More organizations are realizing the value of migrating their IT environment into virtualized infrastructures and cloud datacenters. However, many organizations fail to realize that transitioning their applications to virtual machines means the licensing conditions of those applications are altered in the process. Many publishers take advantage of this lack of licensing knowledge because the IT industry is still in this limbo state of transitioning hardware from on-premise to virtual.
CIO Insights provides some enlightening research on the state of on-premise versus virtualization:
- Virtualization has surpassed 50% of all server workloads and will reach 86% by 2016
- There are more than 15 million applications deployed on virtual infrastructures
- 70% of Senior Execs say virtualization has had a significant impact on efficiency and cost savings
How much of a cost-savings will this really be, though, if you get audited for licensing your virtualized infrastructure incorrectly? A server may only cost a few thousand to acquire the hardware, but the cost of non-compliant software could be in the tens of thousands per non-compliant license. Furthermore, just as publishers have different license agreements, they also have different methodologies for licensing their virtual infrastructure.
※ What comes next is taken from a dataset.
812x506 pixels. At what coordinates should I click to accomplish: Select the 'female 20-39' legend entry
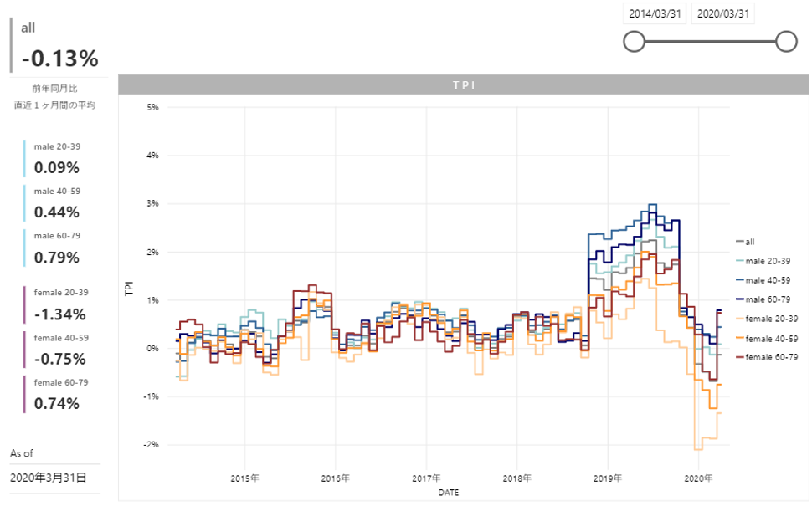[770, 319]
For example, Oracle doesn’t necessarily care how much your VM uses a specific software, the entire machine must be licensed regardless even if you’re only utilizing a fraction of the potential cores. This often goes counter-intuitive to the purpose of pushing IT performance to a virtual machine because organizations often look to this technology in order to reduce their CapEx and OpEx.
Similarly, Symantec requires each virtual instance to be licensed. For example, if there are 100 users accessing a standardized image for a virtual machine, then you will be required to have 100 licenses for each provision as opposed to a single master license for the machine itself.
What if you threw together a virtualized desktop infrastructure (VDI) around Citrix technology? Citrix XenDesktop and XenApp requires either Virtual Desktop Access (VDA) rights via SA or a Remote Desktop Access (RDA) Client Access License (CAL). Suddenly, you need an abundance of Microsoft licenses to support that Citrix infrastructure.
To continue the Microsoft thread, virtualization also impacts best practices for how you license core infrastructure, like the Microsoft Desktop OS, Windows Server, and SQL Server.
For Desktop OS, if you have OS upgrade via SA, then you have the right to deploy a virtual OS environment (OSE) for the user of the SA covered desktop. But if you don’t have SA, then you can still buy the rights to deploy a virtual OSE for a user via VDA.
On Windows Server, once you reach more than a handful of virtual machines per virtual host, it becomes more cost-effective to license the capacity of the host with the Windows Server Datacenter license. CAUTION! Make sure you keep the SA, because without it you won’t have mobility rights to move those VMs to other hosts in your server farm or the cloud.
For SQL, virtualization can become very expensive if the environment is not carefully planned to maximize the value of systems licensed by the underlying hardware or on a per-VM model. Careful attention must also be paid to per-machine license minimums and per VM license minimums that will drive many environments to higher VM densities per physical host.
The moral of the story is you can’t throw caution to the wind and just virtualize willy-nilly, but you shouldn’t be afraid to virtualize software applications and take advantage of new opportunities in the cloud – with careful planning and the right licensing expertise, you will realize the efficiency and flexibility of virtualization without a software licensing hangover.